▸ **WRITTEN EXERCISE**: Duplicate every line of the listing below without any changes.
==== GIVEN DATA
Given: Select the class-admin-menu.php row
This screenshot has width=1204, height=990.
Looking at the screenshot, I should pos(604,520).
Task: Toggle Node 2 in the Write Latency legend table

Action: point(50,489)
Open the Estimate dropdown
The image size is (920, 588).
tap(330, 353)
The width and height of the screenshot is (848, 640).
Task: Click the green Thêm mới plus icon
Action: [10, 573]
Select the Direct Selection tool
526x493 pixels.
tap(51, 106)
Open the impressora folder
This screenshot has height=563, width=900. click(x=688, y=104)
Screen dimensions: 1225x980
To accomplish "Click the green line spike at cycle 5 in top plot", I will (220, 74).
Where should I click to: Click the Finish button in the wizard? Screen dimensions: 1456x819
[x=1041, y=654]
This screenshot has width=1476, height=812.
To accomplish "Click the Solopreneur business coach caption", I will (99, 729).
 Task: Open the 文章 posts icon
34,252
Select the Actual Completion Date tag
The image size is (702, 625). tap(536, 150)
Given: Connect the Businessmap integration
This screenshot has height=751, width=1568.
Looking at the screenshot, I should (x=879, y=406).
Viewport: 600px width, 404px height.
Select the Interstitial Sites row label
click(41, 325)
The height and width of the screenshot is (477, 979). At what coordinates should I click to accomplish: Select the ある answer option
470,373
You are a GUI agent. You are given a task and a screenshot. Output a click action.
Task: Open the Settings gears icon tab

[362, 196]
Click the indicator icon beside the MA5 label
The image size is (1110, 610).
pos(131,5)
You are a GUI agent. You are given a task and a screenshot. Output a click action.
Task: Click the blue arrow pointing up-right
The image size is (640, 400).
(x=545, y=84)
========
▸ **ANSWER FOR THIS EXERCISE**:
Given: Select the class-admin-menu.php row
This screenshot has width=1204, height=990.
Looking at the screenshot, I should pos(604,520).
Task: Toggle Node 2 in the Write Latency legend table

Action: point(50,489)
Open the Estimate dropdown
The image size is (920, 588).
tap(330, 353)
The width and height of the screenshot is (848, 640).
Task: Click the green Thêm mới plus icon
Action: [10, 573]
Select the Direct Selection tool
526x493 pixels.
tap(51, 106)
Open the impressora folder
This screenshot has height=563, width=900. click(x=688, y=104)
Screen dimensions: 1225x980
To accomplish "Click the green line spike at cycle 5 in top plot", I will (220, 74).
Where should I click to: Click the Finish button in the wizard? Screen dimensions: 1456x819
[x=1041, y=654]
This screenshot has width=1476, height=812.
To accomplish "Click the Solopreneur business coach caption", I will (99, 729).
 Task: Open the 文章 posts icon
34,252
Select the Actual Completion Date tag
The image size is (702, 625). tap(536, 150)
Given: Connect the Businessmap integration
This screenshot has height=751, width=1568.
Looking at the screenshot, I should (x=879, y=406).
Viewport: 600px width, 404px height.
Select the Interstitial Sites row label
click(41, 325)
The height and width of the screenshot is (477, 979). At what coordinates should I click to accomplish: Select the ある answer option
470,373
You are a GUI agent. You are given a task and a screenshot. Output a click action.
Task: Open the Settings gears icon tab

[362, 196]
Click the indicator icon beside the MA5 label
The image size is (1110, 610).
pos(131,5)
You are a GUI agent. You are given a task and a screenshot. Output a click action.
Task: Click the blue arrow pointing up-right
The image size is (640, 400).
(x=545, y=84)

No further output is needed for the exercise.